### 任务 1
请用两句话概括这段关于花粉管机械感知的文字。
### 任务 2
请根据这段关于花粉管机械感知的文字回答下列问题，每行一题：
(a) 文中举了哪个发育和生殖过程的例子来说明侵入性或穿透性生长？
(b) 研究用什么装置确立了BUPS1的机械转导功能？
(c) BUPS1介导的机械信号转导激活的是哪种GTPase？

### 文档摘录
####

背景回顾：Invasive or penetrative growth is critical for developmental and reproductive processes (e.g., pollen tube penetration of pistils) and disease progression (e.g., cancer metastasis and fungal hyphae invasion). The invading or penetrating cells experience drastic changes in mechanical pressure from the surroundings and must balance growth with cell integrity. 

主要研究：Here, we show that Arabidopsis pollen tubes sense and/or respond to mechanical changes via a cell-surface receptor kinase Buddha's Paper Seal 1 (BUPS1) while emerging from compressing female tissues. 

结果1-突变体：BUPS1-defective pollen tubes fail to maintain cell integrity after emergence from these tissues. 

结果2-模拟：The mechano-transduction function of BUPS1 is established by using a microfluidic channel device mimicking the mechanical features of the in vivo growth path. 

结果3-BUPS1下游：BUPS1-based mechano-transduction activates Rho-like GTPase from Plant 1 (ROP1) GTPase to promote exocytosis that facilitates secretion of BUPS1’s ligands for mechanical signal amplification and cell wall rigidification in pollen tubes.

####

(从某合集中摘录的条目)

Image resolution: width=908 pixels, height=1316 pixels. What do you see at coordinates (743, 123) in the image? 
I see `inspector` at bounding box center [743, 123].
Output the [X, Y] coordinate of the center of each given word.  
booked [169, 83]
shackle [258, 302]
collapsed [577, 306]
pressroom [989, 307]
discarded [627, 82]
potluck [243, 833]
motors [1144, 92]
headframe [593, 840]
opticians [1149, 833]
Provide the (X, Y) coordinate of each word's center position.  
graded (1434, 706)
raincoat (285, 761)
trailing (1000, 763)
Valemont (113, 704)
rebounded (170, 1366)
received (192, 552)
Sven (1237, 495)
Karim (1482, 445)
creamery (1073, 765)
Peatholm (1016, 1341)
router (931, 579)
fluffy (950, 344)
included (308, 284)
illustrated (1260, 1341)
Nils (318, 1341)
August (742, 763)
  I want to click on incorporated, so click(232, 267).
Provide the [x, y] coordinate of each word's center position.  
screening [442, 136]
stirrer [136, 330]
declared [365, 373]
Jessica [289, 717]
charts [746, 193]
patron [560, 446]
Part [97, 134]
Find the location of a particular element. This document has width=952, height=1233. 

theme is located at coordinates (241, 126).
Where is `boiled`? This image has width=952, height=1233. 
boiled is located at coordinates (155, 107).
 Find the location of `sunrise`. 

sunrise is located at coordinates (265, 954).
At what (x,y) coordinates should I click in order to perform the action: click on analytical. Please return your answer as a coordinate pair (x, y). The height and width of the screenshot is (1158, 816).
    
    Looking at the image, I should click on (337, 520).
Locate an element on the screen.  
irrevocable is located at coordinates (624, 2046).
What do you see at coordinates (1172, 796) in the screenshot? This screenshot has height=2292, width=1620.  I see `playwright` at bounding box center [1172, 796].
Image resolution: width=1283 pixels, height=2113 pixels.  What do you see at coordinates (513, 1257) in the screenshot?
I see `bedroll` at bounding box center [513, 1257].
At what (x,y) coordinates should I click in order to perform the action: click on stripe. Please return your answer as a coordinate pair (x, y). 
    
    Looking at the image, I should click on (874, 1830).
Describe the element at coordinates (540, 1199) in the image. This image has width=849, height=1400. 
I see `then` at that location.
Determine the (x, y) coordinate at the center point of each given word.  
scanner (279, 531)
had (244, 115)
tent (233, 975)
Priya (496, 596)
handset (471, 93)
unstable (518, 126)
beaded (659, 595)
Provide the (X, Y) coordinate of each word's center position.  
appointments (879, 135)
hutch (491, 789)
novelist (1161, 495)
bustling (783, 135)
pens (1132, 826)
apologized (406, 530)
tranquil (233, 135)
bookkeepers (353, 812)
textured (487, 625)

####

### 你的回答 1
拟南芥花粉管从挤压性的雌性组织中长出时，通过细胞表面受体激酶BUPS1感知和/或响应机械变化，而BUPS1缺陷的花粉管长出后无法维持细胞完整性。BUPS1介导的机械信号转导会激活ROP1 GTPase以促进胞吐，胞吐有助于分泌BUPS1的配体，从而放大机械信号并使花粉管细胞壁变硬。

### 你的回答 2
(a) 花粉管穿透雌蕊。
(b) 一种模拟体内生长路径机械特征的微流控通道装置。
(c) ROP1（Rho-like GTPase from Plant 1）。